Amitav Ghosh And Chetan Bhagat Compete For A Literary Prize

Chetan Bhagat.
Amitav Ghosh, who has conjured up numerous worlds in his novels, would probably never have imagined this day. The writer of such edifying books as The Shadow Lines and Sea of Poppies is competing with Chetan Bhagat, the hero of mass market fiction, for a literary prize. Ghosh’s River of Smoke and Bhagat’s Revolution 2020 have been shortlisted in the “popular” category of the Economist Crossword Book Awards for 2011. That’s not all. Ghosh is also pitted against Rujuta Diwekar, the woman behind Kareena Kapoor’s lithe body and author of Women and the Weight Loss Tamasha; Suhel Seth, who offers tips on how to be a good social climber in Get to the Top; and Ravinder Singh, the author of Can Love Happen Twice?

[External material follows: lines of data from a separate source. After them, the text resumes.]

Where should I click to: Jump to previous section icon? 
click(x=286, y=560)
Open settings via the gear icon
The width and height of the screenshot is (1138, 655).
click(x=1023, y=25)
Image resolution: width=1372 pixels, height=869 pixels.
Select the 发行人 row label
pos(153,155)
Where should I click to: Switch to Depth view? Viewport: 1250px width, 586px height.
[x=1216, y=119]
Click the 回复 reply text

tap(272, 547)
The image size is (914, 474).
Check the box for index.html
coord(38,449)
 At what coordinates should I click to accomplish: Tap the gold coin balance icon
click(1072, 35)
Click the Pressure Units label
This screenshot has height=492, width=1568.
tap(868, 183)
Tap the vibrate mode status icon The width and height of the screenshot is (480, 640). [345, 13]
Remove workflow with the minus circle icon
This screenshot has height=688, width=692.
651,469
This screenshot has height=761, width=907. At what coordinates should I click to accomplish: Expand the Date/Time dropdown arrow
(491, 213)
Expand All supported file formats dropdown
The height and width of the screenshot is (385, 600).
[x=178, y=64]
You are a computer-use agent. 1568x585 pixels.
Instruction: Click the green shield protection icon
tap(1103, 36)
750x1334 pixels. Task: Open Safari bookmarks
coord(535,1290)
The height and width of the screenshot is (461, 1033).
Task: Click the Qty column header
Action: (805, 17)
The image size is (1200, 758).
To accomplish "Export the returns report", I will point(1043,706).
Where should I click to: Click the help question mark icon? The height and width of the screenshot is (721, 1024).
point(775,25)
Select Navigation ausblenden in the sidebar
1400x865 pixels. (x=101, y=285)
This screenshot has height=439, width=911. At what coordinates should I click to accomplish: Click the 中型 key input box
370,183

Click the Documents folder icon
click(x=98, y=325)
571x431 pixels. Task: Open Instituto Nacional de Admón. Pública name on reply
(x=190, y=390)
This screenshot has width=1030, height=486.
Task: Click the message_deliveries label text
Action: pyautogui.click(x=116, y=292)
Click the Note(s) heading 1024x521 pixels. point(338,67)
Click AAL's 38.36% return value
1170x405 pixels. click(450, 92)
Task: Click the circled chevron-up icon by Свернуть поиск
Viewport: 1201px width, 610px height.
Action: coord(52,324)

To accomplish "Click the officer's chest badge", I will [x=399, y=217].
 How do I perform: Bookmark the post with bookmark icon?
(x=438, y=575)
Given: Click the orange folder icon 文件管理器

At the Crossword awards, books are nominated in the “popular” category based on the amount they have sold in rupee terms. The nominees are determined by calculating the average of the sales of a book for the entire year and its sales during the first three months of publication. The 2011 shortlist might have caused Ghosh spill his coffee on one of his hide-bound Egyptian notebooks. While a hardback copy of River of Smoke costs Rs699, Revolution 2020 costs just Rs140. Which means Bhagat probably vastly outsold Ghosh. See here for the list of all the nominees for the 2011 Economist Crossword Book Awards.
Tags: Amitav Ghosh, Books, Chetan Bhagat, Crossword, Crossword Book Awards, Ravinder Singh, Revolution 2020, River of Smoke, Rujuta Diwekar, Suhel Seth, The Economist Crossword Book AwardComments (3)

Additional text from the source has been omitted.